At the time, Richmond’s first Lebanese restaurant had just opened called Nora’s Taste of Lebanon. I went in and said, “You have to hire my daughter, I’ll eat here every day!” And they did. She was the hostess and absolutely loved it. She loved the food and the music, and they had some Lebanese workers there, too. But the restaurant only lasted six months.

Natalie was able to work at a couple of other restaurants, a few hours a week, but it wasn’t enough.

I looked at my husband (he’s a saint) and said, “We’re going to reopen the restaurant.” He’s like, “Are you out of your mind?" We’re both physicians, we have no experience running a restaurant.

But I said, “We’re going to do it.”

So we took on the crew from Nora’s and hired a few more people. And Natalie was so happy. The food was delicious, the place was beautiful. She was so happy and we were so lucky we could do that for her. We ended up recruiting a number of other young people with special needs. We had eight people before the pandemic, but then during COVID it was hard. We only closed for two weeks and did takeout, but we totally lost the lunch crowd from the offices nearby.

After five years in our original location, we started looking elsewhere. Now we’re in the old Max’s Positive Vibe Café [grand opening was April 2022], and they’re still running the Positive Vibe training program in the space.

All of my friends who own restaurants have told me, “You have to be onsite,” and it’s very true. It’s been rough, to put it mildly. I mean, the whole restaurant thing is difficult but the move has been particularly tough.

I don’t hide things from Natalie. The night before last, she came to me before she went to bed and says, “Mom, can I ask you a question? I know it’s been hard right now, but can you please be positive?”

She makes it so much worth it. It has changed her life, really. She’s so happy and proud, and she loves her customers.

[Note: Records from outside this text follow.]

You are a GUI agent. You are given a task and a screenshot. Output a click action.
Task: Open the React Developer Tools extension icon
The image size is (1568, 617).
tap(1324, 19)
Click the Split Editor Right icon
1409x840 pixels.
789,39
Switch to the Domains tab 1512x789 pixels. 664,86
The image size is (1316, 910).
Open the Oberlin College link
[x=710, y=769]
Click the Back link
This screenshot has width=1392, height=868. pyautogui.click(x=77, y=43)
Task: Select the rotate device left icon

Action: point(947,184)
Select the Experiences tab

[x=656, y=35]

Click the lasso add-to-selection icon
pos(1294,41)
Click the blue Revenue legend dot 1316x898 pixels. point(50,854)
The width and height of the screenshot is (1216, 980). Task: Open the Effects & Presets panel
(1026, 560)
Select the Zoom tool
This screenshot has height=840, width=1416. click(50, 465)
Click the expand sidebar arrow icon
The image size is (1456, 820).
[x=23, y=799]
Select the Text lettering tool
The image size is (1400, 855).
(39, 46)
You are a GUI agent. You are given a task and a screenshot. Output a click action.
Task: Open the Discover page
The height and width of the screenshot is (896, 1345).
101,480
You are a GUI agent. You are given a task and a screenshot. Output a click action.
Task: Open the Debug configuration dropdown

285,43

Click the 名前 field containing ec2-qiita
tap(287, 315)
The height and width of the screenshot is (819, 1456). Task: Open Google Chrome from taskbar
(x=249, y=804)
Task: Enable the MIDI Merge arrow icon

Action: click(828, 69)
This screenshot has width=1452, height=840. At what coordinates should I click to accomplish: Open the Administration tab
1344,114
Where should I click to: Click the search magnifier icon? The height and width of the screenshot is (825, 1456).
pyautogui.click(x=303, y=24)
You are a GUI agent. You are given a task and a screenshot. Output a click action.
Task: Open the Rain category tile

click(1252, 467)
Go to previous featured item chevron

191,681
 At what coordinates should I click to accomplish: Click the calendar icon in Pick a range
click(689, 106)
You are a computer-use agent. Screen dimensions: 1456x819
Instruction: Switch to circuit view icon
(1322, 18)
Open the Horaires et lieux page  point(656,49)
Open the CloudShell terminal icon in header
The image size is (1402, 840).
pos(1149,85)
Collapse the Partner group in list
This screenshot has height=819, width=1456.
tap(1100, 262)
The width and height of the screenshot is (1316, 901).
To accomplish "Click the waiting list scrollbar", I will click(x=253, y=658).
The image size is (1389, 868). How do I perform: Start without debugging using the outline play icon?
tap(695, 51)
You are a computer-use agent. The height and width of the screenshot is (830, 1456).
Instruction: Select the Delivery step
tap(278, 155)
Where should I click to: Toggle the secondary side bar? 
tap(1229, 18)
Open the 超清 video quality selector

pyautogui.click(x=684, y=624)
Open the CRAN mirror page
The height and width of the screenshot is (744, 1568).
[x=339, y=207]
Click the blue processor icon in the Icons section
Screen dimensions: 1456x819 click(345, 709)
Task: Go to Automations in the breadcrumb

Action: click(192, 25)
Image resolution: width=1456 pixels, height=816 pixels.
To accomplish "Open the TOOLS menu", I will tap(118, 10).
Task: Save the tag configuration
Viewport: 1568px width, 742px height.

There are times you think, “What am I doing? I could be sunning on the beach!” Lebanese cooking is a full-time job. All of our food here is freshly made. We make our own dough for the cheese pies, hand-roll the grape leaves. When we’re short-staffed, I’ll be in the back baking bread.

I remember when I moved to Boston, I missed the food so much and I wasn’t much of a cook. I was a bookworm growing up, I was too busy studying to cook. My then boyfriend, now husband, sent me a gift while I was in New York and he was in Boston. It was my first gift from him and I was so excited. In Lebanon, boyfriends send you fancy jewelry and designer bags.

But I unwrapped the package and it was three cookbooks -not one, or two ... three! I was like, what are you trying to tell me? I can cook when I want to, it’s like running a lab experiment. It drives my sisters crazy, the way I measure everything out.

My mom was an amazing cook, though. There’s a dessert on our menu that is literally my mom’s recipe, word for word in her handwriting, that we found after she passed away. We call it “Martha’s Namurra.”